▶ **Work instruction**:
Each line of the data must reappear exactly in your answer, with no images included.

▶ **Information supplied**:

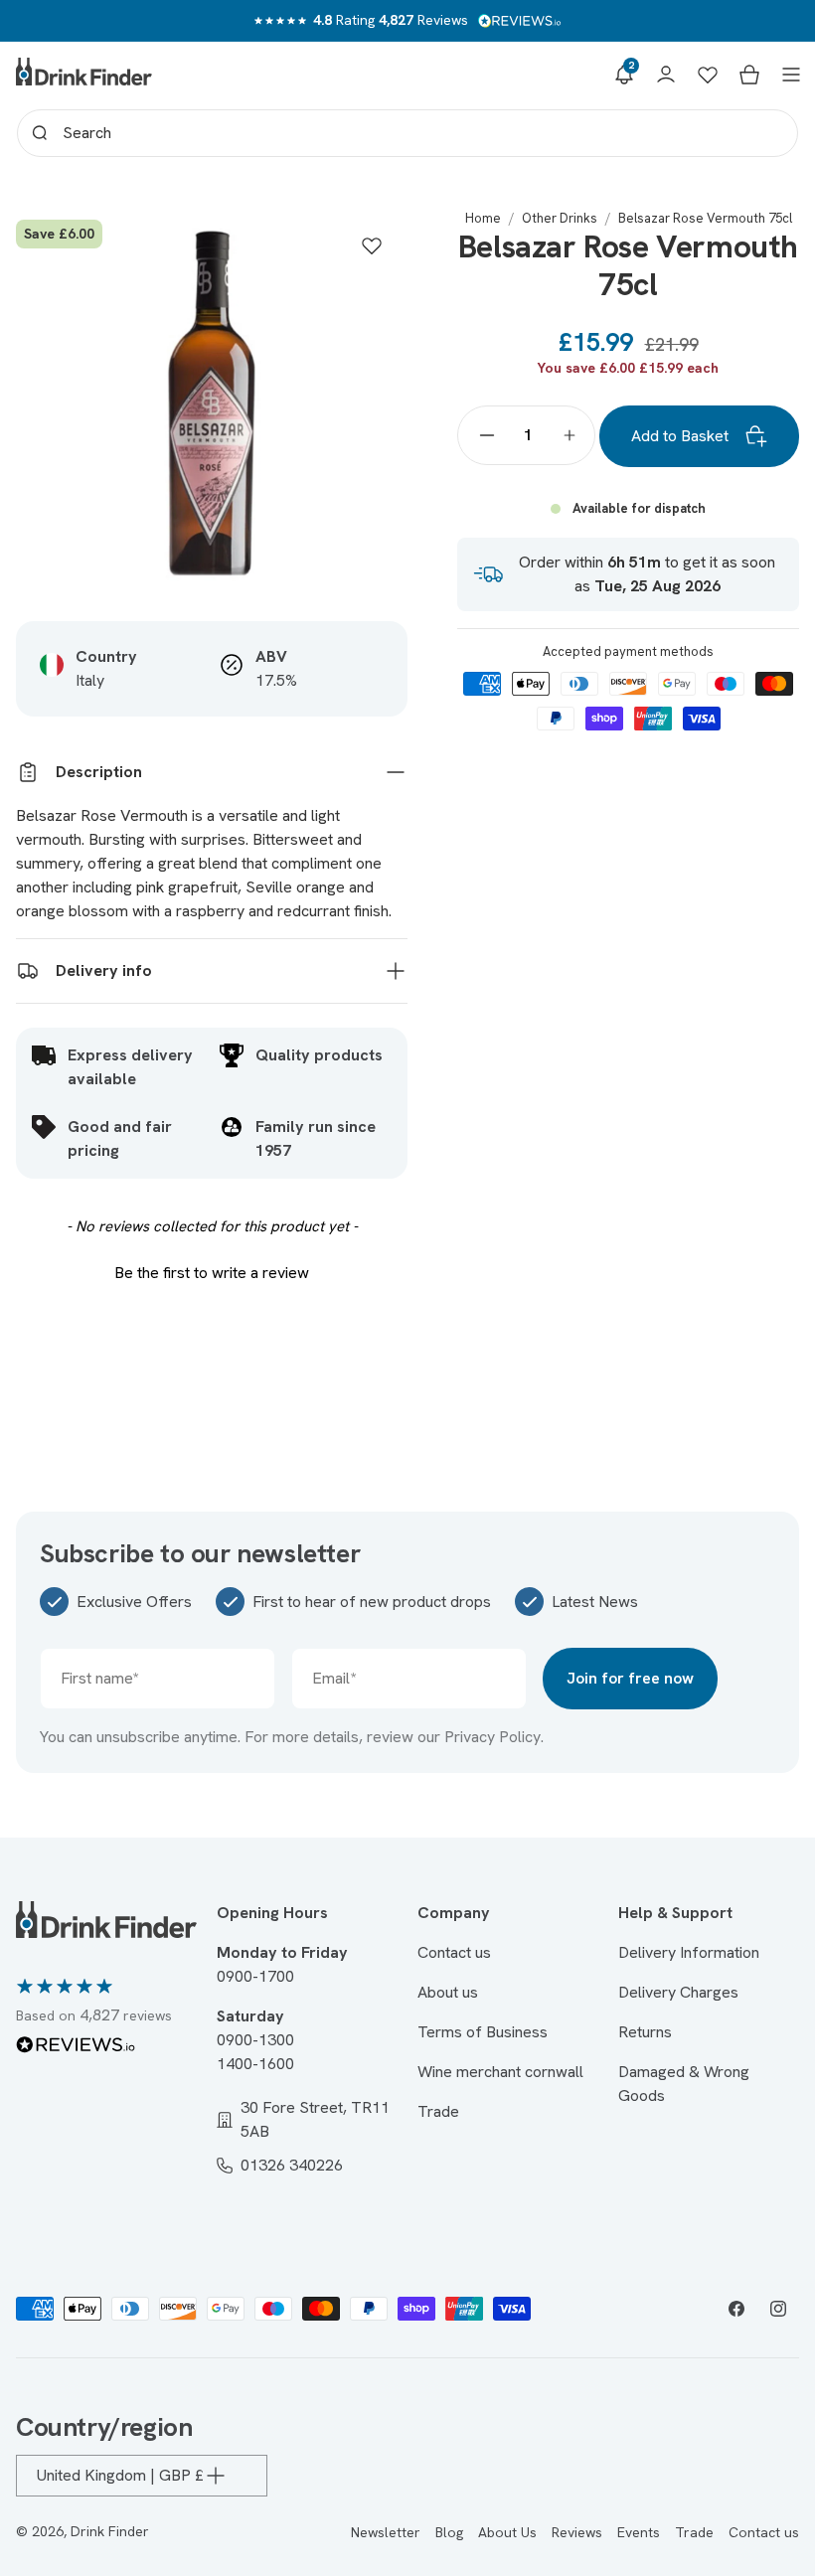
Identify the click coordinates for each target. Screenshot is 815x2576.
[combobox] (407, 133)
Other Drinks (559, 218)
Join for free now (630, 1678)
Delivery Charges (678, 1992)
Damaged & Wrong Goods (683, 2083)
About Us (507, 2532)
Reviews (577, 2532)
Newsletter (385, 2532)
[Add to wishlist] (372, 245)
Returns (645, 2031)
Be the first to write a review (211, 1272)
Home (483, 218)
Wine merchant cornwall (500, 2071)
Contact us (454, 1952)
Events (638, 2532)
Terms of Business (482, 2031)
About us (447, 1992)
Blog (449, 2532)
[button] (624, 74)
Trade (438, 2111)
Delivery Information (688, 1952)
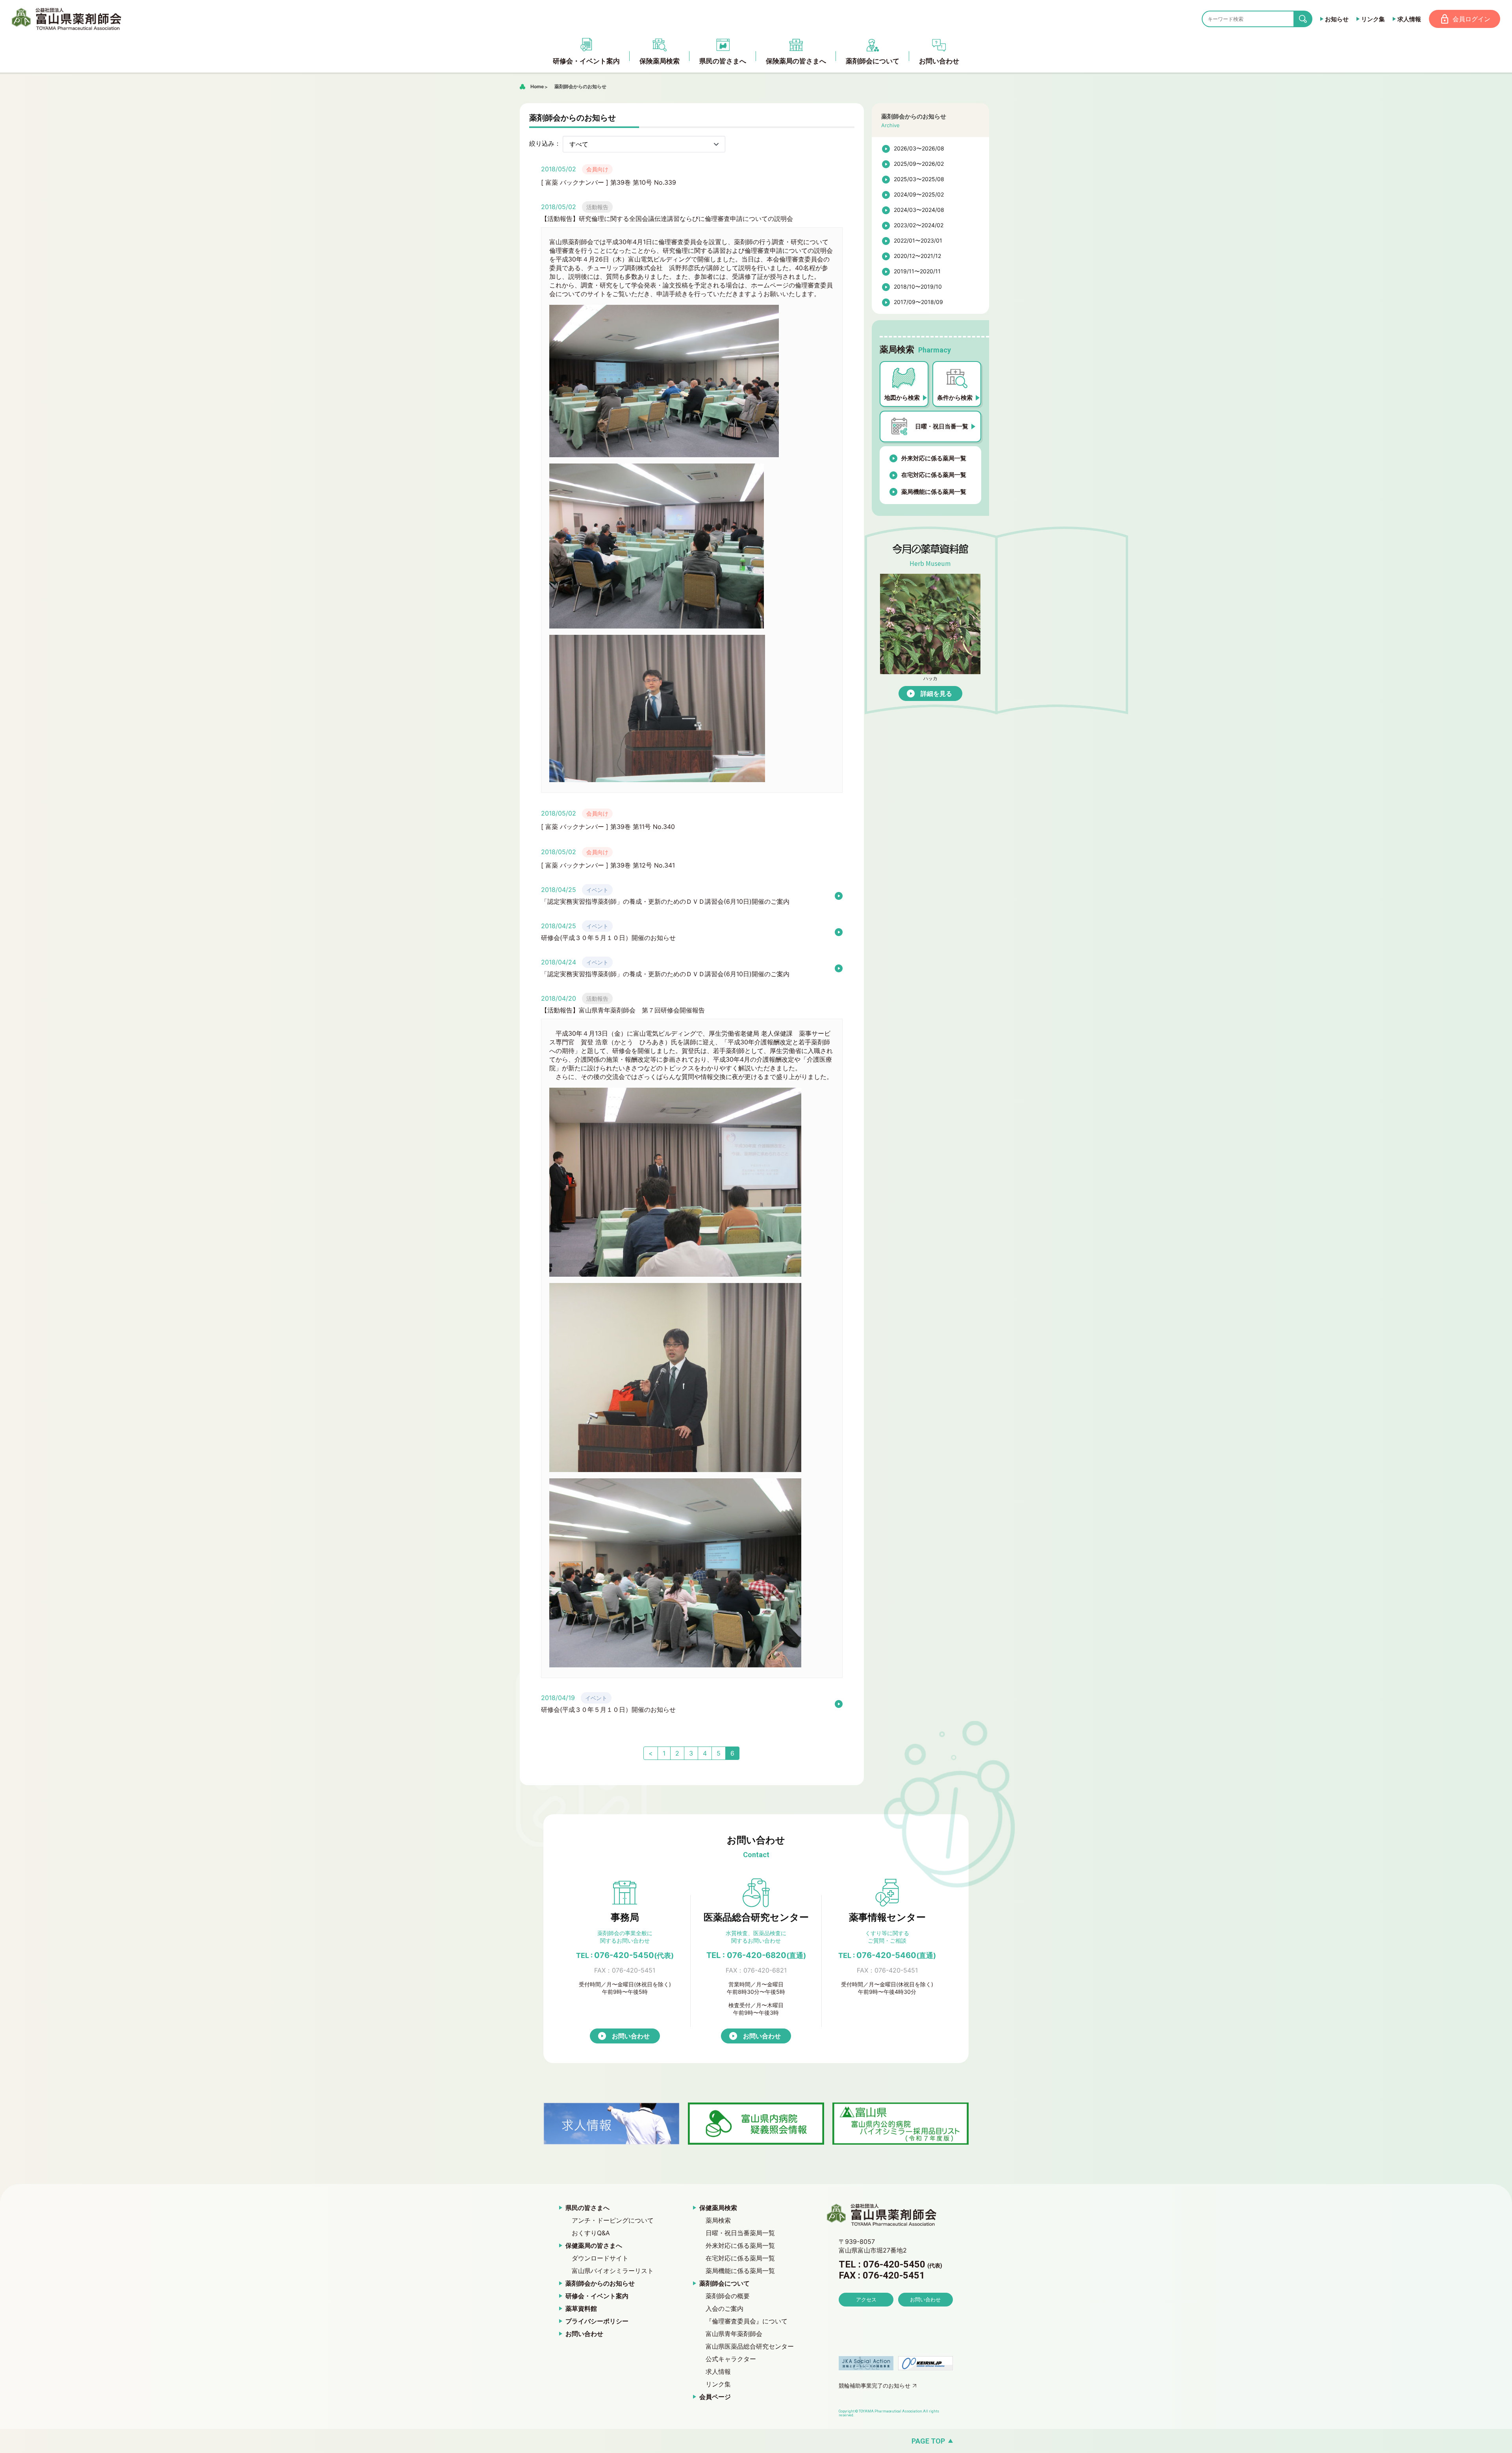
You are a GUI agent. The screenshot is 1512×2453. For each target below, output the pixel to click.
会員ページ (715, 2397)
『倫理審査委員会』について (747, 2321)
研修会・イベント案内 (596, 2296)
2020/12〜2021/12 (917, 255)
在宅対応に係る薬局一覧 (933, 474)
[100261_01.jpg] (664, 453)
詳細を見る (936, 693)
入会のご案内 (724, 2308)
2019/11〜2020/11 (917, 271)
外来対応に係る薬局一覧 (933, 458)
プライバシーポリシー (596, 2321)
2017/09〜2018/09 (918, 302)
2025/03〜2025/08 (919, 179)
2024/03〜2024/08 (919, 209)
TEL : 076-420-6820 (756, 1955)
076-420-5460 (887, 1955)
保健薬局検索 (718, 2208)
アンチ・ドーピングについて (613, 2220)
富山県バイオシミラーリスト (613, 2271)
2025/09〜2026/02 (919, 163)
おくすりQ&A (591, 2233)
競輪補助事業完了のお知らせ (874, 2385)
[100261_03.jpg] (657, 778)
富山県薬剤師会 (66, 19)
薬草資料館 (581, 2308)
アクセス (866, 2299)
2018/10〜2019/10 (918, 286)
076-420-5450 (625, 1955)
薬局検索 (718, 2220)
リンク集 (1373, 19)
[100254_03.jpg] (675, 1663)
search (1309, 19)
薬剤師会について (724, 2283)
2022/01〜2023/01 (918, 240)
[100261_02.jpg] (656, 625)
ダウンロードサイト (600, 2258)
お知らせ (1337, 19)
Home (537, 86)
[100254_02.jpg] (675, 1468)
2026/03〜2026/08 (919, 148)
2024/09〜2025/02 (919, 194)
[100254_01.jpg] (675, 1273)
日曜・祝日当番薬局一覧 (740, 2233)
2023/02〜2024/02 (918, 225)
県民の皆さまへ (587, 2208)
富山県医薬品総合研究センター (750, 2346)
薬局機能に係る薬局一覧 (933, 491)
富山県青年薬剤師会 (734, 2334)
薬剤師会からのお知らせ (580, 86)
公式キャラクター (731, 2359)
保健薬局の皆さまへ (593, 2245)
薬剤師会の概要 (728, 2296)
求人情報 (1409, 19)
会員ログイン (1471, 19)
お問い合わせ (631, 2036)
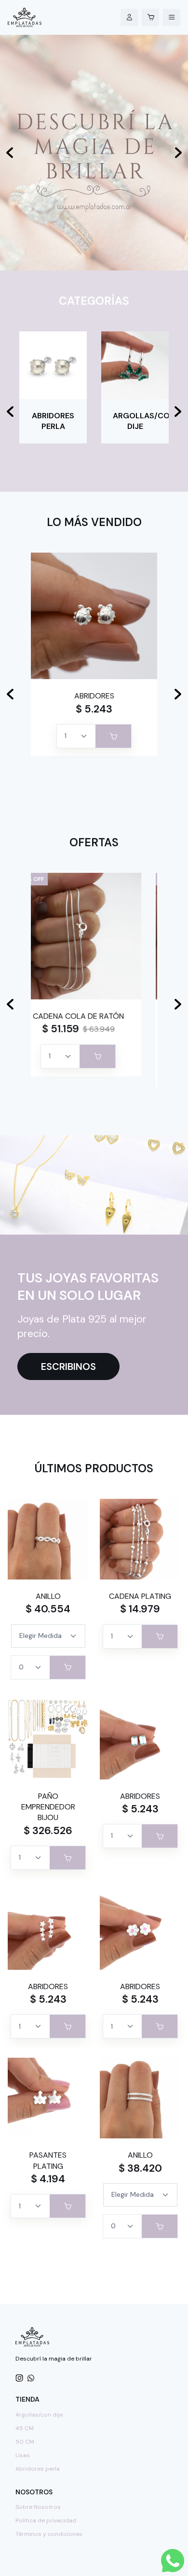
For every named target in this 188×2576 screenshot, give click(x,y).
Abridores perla (37, 2469)
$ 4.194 (48, 2179)
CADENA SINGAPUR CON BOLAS (94, 1021)
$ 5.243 (94, 709)
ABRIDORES (94, 696)
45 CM (24, 2428)
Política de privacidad (45, 2520)
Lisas (22, 2455)
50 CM (24, 2442)
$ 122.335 (76, 1040)
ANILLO (48, 1596)
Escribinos (68, 1366)
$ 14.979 (140, 1609)
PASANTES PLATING (48, 2160)
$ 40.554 (48, 1609)
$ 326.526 (48, 1830)
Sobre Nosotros (38, 2507)
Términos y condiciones (48, 2534)
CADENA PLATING (140, 1596)
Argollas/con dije (39, 2415)
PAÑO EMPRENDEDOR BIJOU (48, 1807)
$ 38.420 (140, 2168)
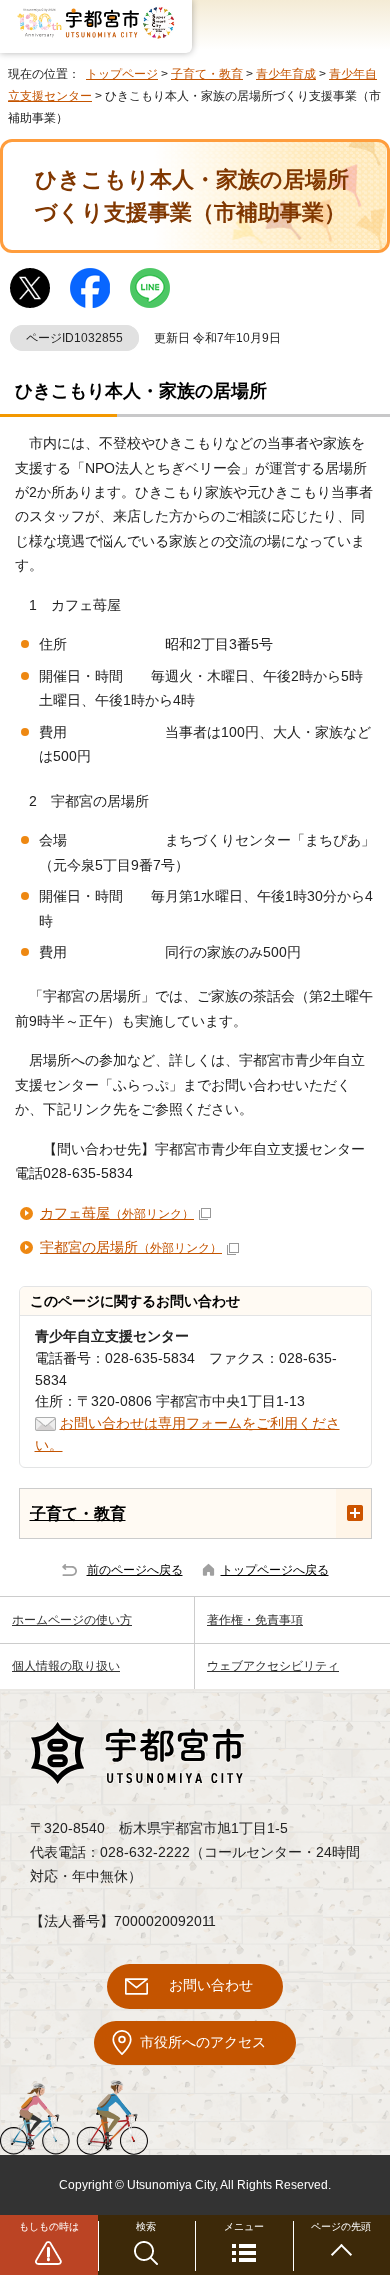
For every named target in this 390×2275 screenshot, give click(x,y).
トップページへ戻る (275, 1570)
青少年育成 (286, 74)
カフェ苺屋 (117, 1213)
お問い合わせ (211, 1985)
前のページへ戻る (135, 1570)
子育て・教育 (207, 74)
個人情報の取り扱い (66, 1666)
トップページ (122, 74)
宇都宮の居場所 (131, 1247)
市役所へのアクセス (203, 2042)
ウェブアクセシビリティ (273, 1666)
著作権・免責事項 (255, 1620)
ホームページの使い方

▶ **Solution to this problem**:
Identify the click coordinates for each target. Screenshot is 815x2576.
[combobox] (407, 133)
Other Drinks (559, 218)
Join for free now (630, 1678)
Delivery Charges (678, 1992)
Damaged & Wrong Goods (683, 2083)
About Us (507, 2532)
Reviews (577, 2532)
Newsletter (385, 2532)
[Add to wishlist] (372, 245)
Returns (645, 2031)
Be the first to write a review (211, 1272)
Home (483, 218)
Wine merchant cornwall (500, 2071)
Contact us (454, 1952)
Events (638, 2532)
Terms of Business (482, 2031)
About us (447, 1992)
Blog (449, 2532)
[button] (624, 74)
Trade (438, 2111)
Delivery Information (688, 1952)
You are a GUI agent. The screenshot is 1512×2453. For each target below, output the pixel to click.
会員ページ (715, 2397)
『倫理審査委員会』について (747, 2321)
研修会・イベント案内 (596, 2296)
2020/12〜2021/12 (917, 255)
在宅対応に係る薬局一覧 (933, 474)
[100261_01.jpg] (664, 453)
詳細を見る (936, 693)
入会のご案内 (724, 2308)
2019/11〜2020/11 (917, 271)
外来対応に係る薬局一覧 (933, 458)
プライバシーポリシー (596, 2321)
2017/09〜2018/09 (918, 302)
2025/03〜2025/08 (919, 179)
2024/03〜2024/08 (919, 209)
TEL : 076-420-6820 (756, 1955)
076-420-5460 (887, 1955)
保健薬局検索 (718, 2208)
アンチ・ドーピングについて (613, 2220)
富山県バイオシミラーリスト (613, 2271)
2025/09〜2026/02 (919, 163)
おくすりQ&A (591, 2233)
競輪補助事業完了のお知らせ (874, 2385)
[100261_03.jpg] (657, 778)
富山県薬剤師会 (66, 19)
薬草資料館 (581, 2308)
アクセス (866, 2299)
2018/10〜2019/10 (918, 286)
076-420-5450 (625, 1955)
薬局検索 (718, 2220)
リンク集 (1373, 19)
[100254_03.jpg] (675, 1663)
search (1309, 19)
薬剤師会について (724, 2283)
2022/01〜2023/01 (918, 240)
[100261_02.jpg] (656, 625)
ダウンロードサイト (600, 2258)
お知らせ (1337, 19)
Home (537, 86)
[100254_02.jpg] (675, 1468)
2026/03〜2026/08 (919, 148)
2024/09〜2025/02 (919, 194)
[100254_01.jpg] (675, 1273)
日曜・祝日当番薬局一覧 (740, 2233)
2023/02〜2024/02 (918, 225)
県民の皆さまへ (587, 2208)
富山県医薬品総合研究センター (750, 2346)
薬局機能に係る薬局一覧 (933, 491)
富山県青年薬剤師会 (734, 2334)
薬剤師会からのお知らせ (580, 86)
公式キャラクター (731, 2359)
保健薬局の皆さまへ (593, 2245)
薬剤師会の概要 (728, 2296)
求人情報 (1409, 19)
会員ログイン (1471, 19)
お問い合わせ (631, 2036)
For every named target in this 188×2576 screenshot, give click(x,y).
Abridores perla (37, 2469)
$ 4.194 (48, 2179)
CADENA SINGAPUR CON BOLAS (94, 1021)
$ 5.243 (94, 709)
ABRIDORES (94, 696)
45 CM (24, 2428)
Política de privacidad (45, 2520)
Lisas (22, 2455)
50 CM (24, 2442)
$ 122.335 (76, 1040)
ANILLO (48, 1596)
Escribinos (68, 1366)
$ 14.979 (140, 1609)
PASANTES PLATING (48, 2160)
$ 40.554 (48, 1609)
$ 326.526 (48, 1830)
Sobre Nosotros (38, 2507)
Términos y condiciones (48, 2534)
CADENA PLATING (140, 1596)
Argollas/con dije (39, 2415)
PAÑO EMPRENDEDOR BIJOU (48, 1807)
$ 38.420 (140, 2168)
For every named target in this 390×2275 screenshot, give click(x,y).
トップページへ戻る (275, 1570)
青少年育成 (286, 74)
カフェ苺屋 (117, 1213)
お問い合わせ (211, 1985)
前のページへ戻る (135, 1570)
子育て・教育 (207, 74)
個人情報の取り扱い (66, 1666)
トップページ (122, 74)
宇都宮の居場所 (131, 1247)
市役所へのアクセス (203, 2042)
ウェブアクセシビリティ (273, 1666)
著作権・免責事項 (255, 1620)
ホームページの使い方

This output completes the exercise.